# Marilyn Underestimates the Probability of Sharing Birthdays

Marilyn is Wrong Copyright © 1997-1998 Herb Weiner. All rights reserved.

Ask Marilyn ® by Marilyn vos Savant is a column in Parade Magazine, published by PARADE, 711 Third Avenue, New York, NY 10017, USA. According to Parade, Marilyn vos Savant is listed in the "Guinness Book of World Records Hall of Fame" for "Highest IQ."

In her Parade Magazine column of August 3, 1997, a reader asks Marilyn to explain why, in a randomly chosen group of 50 people, it is virtually certain that at least two will share the same birthday. Rather than explain why this is true, Marilyn asserts that this is "just plain wrong." In a followup column published November 23, 1997, Marily admits that in a randomly chosen group of 58 people, the chances for this being true are 99%.

## Sorry, Marilyn

The answer is not "just plain wrong," but rather depends upon how you define "virtually certain." I'm not sure that there's a universally accepted definition of this term. At the very least, you should have revealed the actual probability, so readers could see how close to "virtually certain" the answer actually is.
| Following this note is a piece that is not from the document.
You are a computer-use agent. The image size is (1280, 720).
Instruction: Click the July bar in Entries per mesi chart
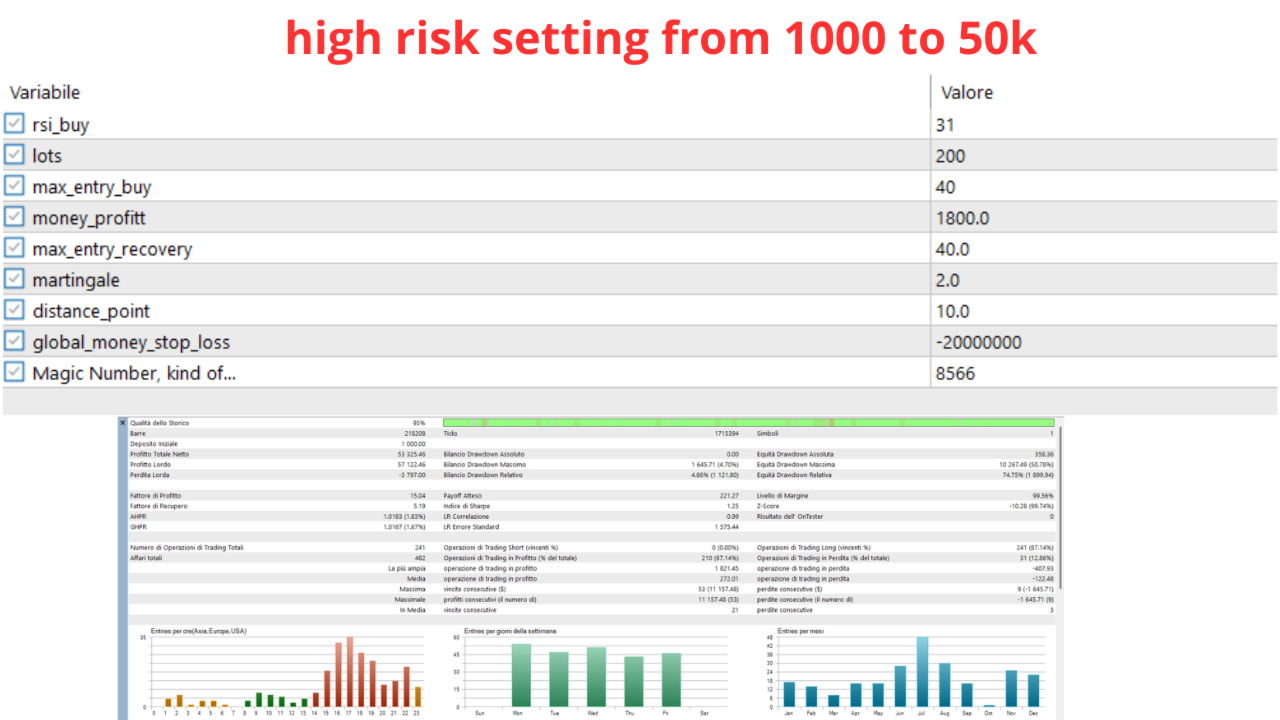coord(922,672)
Charlie Kluepfel <ChasKlu@aol.com> and Hugh Hoskins <hthoskins@earthlink.net> both wrote to point out that in any randomly chosen group of 50 people, the probability is slightly greater than 97% that two will have birthdays on the same date. Since the probability is above 97%, Marilyn was wrong to assume that this well established fact is an "erroneous extrapolation."

For the mathematically inclined, the probability of two people not sharing the same birthday is 365/365 * 364/365. In other words, there are 364 out of 365 chances that two randomly selected people will not share the same birthday. (For the sake of simplicity, these numbers neglect people born on February 29.) For three people, the probability is 365/365 * 364/365 * 363/365. For four peple, the probability is 365/365 * 364/365 * 363/365 * 362/365. For fifty peole, the probability is 365/365 * 364/365 * 363/365 * 362/365 * ... * 316/365. Working out the math, the probability is slightly less than 3% that no two of these fifty people will share the same birthday, or slightly more than 97% that at least two of these fifty people will share the same birthday.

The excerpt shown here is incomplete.